Go visit the GSiteCrawler site at the following link: http://gsitecrawler.com/, download the software and install it. on your PC Once, you have successfully done that, double click the software to run it as usual.
1. The following screen is the initial page that you will normally encountered once you execute the software.
2. Click on "Add new project" once you are ready to generate a sitemap with your website. Ensure you have to include the http:// (or https://) prefix and ends with a trailing slash (/).
3. GSitecrawler will automatically detect whether your site is hosted on the Linux/Unix server OR Windows server. Then, it determineS whether the URLs are case-sensitive or not. Feel free to adjust the other settings as you see fit, but i would left them as it is by default, and including default filters for session-IDs is strongly recommended.
4. If you want to upload your sitemap automatically to your FTP server, once it was generated, you can set up that right here. Well, there's absolutely nothing wrong to do it manually, if that's more convenient for you.
5. It has 3 extra optional features that are very essential in my opinion such as the following:
|For security purpose, you shouldn't include the administration pages or any other sensitive pages in the sitemap file. Because you wouldn't want your admin pages to be indexed on the search engines. Therefore, GSiteCrawler will read ROBOTS.TXT and skip/ignore the URL listed on the text file.|
|It's common for nowadays server to has custom "file-not-found" pages. It can be hard for the search engine or even GSiteCrawler to differentiate whether the page is really existed or not. Enabling this option could check such issue.|
|If you website has been setup for a while, Google may have know some information or index a couple of pages on your site, GSiteCrawler can double check it first with Google which eventually makes the software runs faster as we don't have to do extra work.|
6. Now the crawler is running and you can manually setup the number of crawlers running on your site, just in case you didn't overload your site. You can pause the crawler anytime and continue on it later. If you want to abort the crawler, then pause the crawler and clear the total queue to restart it all over again.

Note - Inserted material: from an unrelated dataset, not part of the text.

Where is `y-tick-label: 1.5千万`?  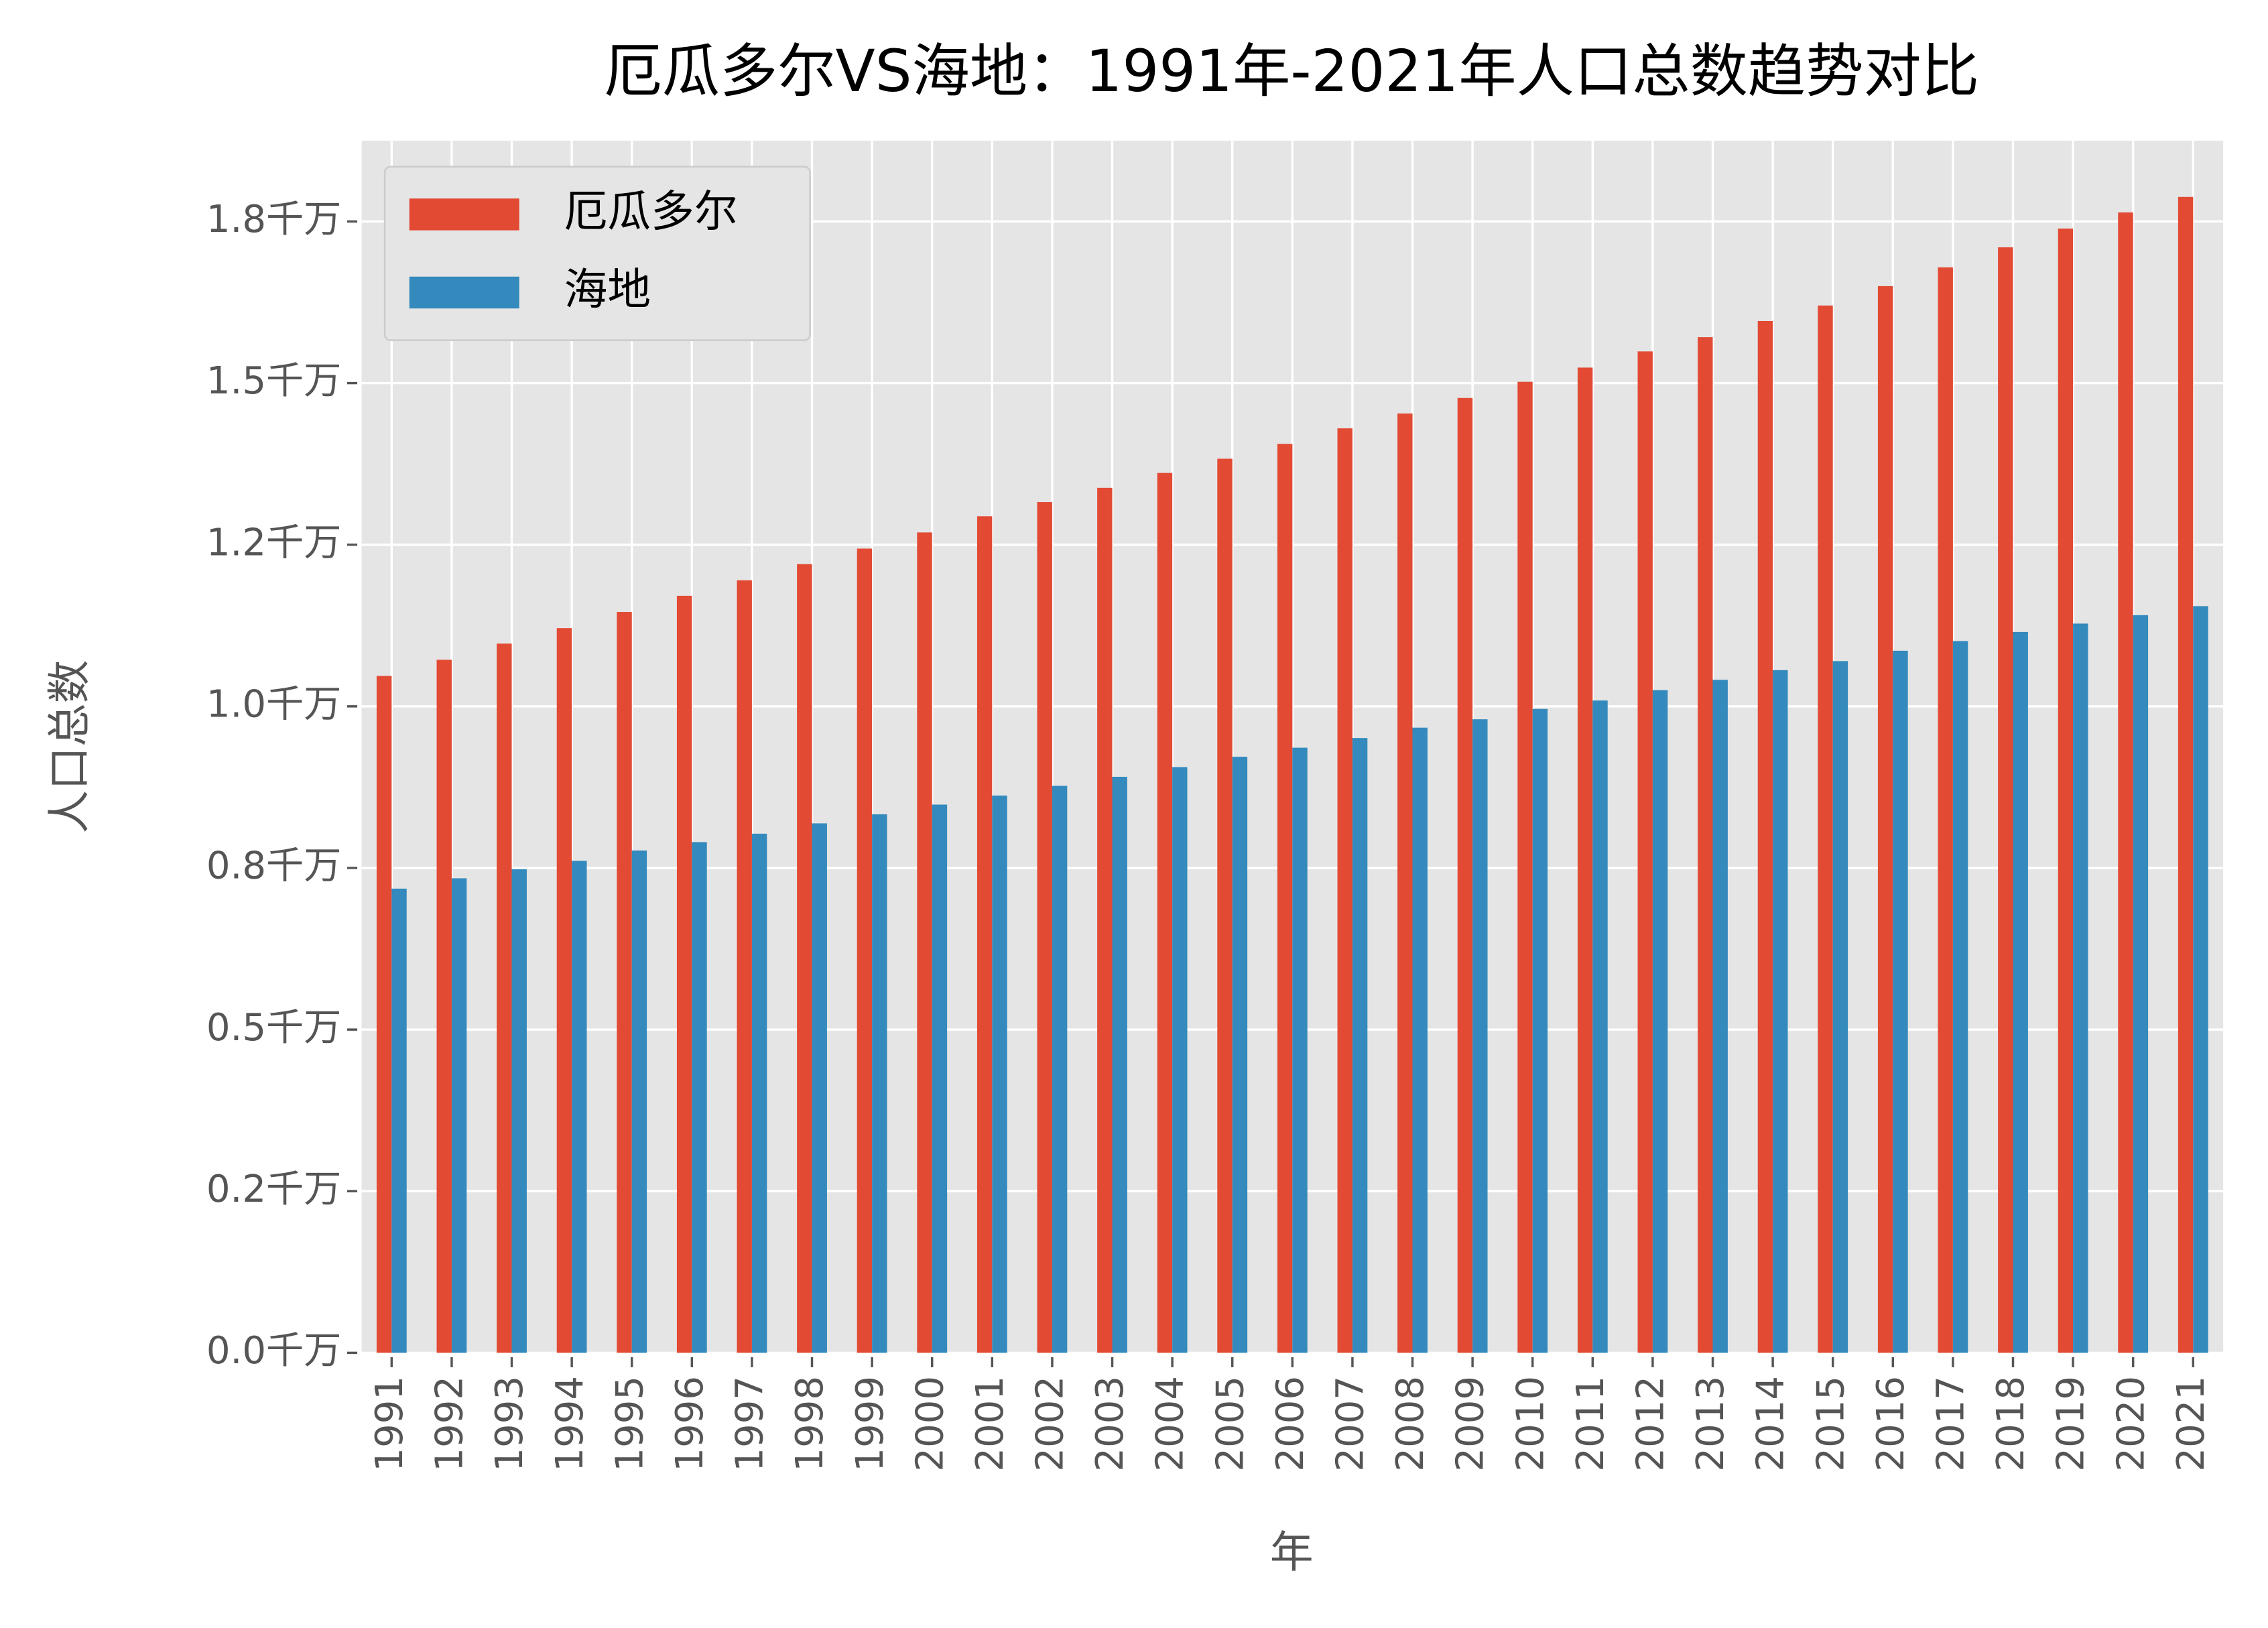
y-tick-label: 1.5千万 is located at coordinates (274, 381).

7. After all crawlers have stopped and your site has been fully crawled by them, then click on Generate to choose either Google sitemap file or Yahoo url list. Afterwards, upload the sitemap file manually through your FTP software such as FileZilla.
Note: You shouldn't use GSiteCrawler if you are on Drupal or WordPress. Drupal has its own sitemap generator called XMLSitemap module, which's pretty easy and straightforward. I have initially tried using GSiteCrawler on my drupal site, it will include by default unnecessary links such as login destination, quicktabs module, etc. Believe it or not my site with just over 300 links turned out to be a large 10,000 links using GSiteCrawler due to quicktabs module being installed.